Collected data
▬▬▬

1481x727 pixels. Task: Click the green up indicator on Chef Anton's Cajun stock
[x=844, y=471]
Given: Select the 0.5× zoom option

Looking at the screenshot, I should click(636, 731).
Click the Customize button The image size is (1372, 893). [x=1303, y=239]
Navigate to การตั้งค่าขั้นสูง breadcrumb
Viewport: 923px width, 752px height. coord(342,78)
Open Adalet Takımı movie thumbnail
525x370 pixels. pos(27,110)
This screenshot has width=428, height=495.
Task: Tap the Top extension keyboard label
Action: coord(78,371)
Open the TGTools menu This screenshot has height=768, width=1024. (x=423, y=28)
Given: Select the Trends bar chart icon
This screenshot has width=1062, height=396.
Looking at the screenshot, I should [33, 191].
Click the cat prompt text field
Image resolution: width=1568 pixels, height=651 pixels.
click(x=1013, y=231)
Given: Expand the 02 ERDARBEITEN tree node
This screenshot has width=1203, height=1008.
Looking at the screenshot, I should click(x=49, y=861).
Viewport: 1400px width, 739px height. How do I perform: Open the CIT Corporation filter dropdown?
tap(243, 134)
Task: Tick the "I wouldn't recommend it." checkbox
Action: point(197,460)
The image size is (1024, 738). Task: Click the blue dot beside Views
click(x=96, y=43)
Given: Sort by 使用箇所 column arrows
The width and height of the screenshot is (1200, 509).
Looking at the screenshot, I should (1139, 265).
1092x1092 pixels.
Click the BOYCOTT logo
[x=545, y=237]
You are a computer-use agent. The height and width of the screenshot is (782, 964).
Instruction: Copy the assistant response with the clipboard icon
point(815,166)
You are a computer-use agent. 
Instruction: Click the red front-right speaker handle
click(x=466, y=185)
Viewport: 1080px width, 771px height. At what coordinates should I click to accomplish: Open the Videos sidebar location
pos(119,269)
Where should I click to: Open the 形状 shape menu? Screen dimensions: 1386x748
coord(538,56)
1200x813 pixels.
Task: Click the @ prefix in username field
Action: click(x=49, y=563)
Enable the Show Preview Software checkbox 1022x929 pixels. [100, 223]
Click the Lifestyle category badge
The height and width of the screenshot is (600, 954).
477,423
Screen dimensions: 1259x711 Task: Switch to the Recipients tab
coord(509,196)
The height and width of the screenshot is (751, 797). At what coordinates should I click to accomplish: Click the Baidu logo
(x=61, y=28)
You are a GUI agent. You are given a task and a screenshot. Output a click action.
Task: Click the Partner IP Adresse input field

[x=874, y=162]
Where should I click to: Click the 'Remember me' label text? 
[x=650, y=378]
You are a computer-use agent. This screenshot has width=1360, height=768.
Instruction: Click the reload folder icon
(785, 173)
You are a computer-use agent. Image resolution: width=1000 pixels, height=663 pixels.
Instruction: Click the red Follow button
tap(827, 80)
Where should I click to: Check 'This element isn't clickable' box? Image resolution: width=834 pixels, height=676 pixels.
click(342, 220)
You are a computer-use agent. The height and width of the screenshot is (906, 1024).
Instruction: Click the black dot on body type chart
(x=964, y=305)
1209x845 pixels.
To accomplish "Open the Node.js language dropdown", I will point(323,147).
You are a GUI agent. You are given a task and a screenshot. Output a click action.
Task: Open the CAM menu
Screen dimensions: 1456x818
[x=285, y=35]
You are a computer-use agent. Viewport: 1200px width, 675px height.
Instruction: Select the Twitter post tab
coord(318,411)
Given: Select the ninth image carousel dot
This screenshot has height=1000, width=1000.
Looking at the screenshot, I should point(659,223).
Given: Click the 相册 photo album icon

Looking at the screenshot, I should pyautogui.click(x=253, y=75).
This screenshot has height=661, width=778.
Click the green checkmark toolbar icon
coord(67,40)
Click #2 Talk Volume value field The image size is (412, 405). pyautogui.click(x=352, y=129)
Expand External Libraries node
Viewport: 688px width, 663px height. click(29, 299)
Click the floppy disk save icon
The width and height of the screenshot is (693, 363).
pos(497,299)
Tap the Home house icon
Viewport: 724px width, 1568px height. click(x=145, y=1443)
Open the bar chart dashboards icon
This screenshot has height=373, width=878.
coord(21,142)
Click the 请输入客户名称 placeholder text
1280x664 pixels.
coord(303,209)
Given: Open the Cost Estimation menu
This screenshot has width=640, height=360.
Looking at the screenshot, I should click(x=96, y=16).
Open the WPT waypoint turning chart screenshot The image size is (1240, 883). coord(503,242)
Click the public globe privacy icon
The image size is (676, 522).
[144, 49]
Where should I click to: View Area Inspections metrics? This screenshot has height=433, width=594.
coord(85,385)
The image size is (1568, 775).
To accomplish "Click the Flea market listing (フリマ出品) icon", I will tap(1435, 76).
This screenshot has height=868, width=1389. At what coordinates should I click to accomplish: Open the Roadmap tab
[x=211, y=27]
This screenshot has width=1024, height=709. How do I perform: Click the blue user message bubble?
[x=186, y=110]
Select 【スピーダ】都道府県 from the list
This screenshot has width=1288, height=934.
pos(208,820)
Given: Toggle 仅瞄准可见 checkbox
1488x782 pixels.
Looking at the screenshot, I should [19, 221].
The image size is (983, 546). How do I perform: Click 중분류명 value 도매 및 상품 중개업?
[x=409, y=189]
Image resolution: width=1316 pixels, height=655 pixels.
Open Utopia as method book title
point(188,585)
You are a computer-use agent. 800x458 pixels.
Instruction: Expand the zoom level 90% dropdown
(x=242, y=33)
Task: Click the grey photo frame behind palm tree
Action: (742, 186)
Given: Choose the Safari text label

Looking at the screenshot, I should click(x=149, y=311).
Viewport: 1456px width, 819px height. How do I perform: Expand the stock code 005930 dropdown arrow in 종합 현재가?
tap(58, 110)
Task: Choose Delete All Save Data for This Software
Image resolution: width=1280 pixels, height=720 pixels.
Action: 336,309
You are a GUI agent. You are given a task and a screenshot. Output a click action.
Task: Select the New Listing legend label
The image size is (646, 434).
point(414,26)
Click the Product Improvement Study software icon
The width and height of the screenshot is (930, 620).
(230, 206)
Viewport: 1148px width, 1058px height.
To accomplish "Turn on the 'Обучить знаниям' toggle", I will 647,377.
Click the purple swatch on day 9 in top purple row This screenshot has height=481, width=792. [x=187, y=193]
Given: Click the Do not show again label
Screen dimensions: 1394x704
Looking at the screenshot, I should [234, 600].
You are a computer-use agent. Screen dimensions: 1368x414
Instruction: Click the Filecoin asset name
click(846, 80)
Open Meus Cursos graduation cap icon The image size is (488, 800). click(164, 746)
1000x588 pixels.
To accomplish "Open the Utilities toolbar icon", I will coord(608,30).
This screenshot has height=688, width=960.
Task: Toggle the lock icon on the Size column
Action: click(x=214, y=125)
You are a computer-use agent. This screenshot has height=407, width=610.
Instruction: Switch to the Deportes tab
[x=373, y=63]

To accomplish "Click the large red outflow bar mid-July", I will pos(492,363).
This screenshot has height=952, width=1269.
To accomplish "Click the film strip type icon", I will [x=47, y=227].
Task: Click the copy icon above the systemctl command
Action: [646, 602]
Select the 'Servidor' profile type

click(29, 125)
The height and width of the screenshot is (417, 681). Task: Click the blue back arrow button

▬▬▬

Look above for the line holding "Viewport: 1456px width, 819px". Print it and every line after it, exactly, through the line holding "Task: Select the New Listing legend label".

Viewport: 1456px width, 819px height. How do I perform: Expand the stock code 005930 dropdown arrow in 종합 현재가?
tap(58, 110)
Task: Choose Delete All Save Data for This Software
Image resolution: width=1280 pixels, height=720 pixels.
Action: 336,309
You are a GUI agent. You are given a task and a screenshot. Output a click action.
Task: Select the New Listing legend label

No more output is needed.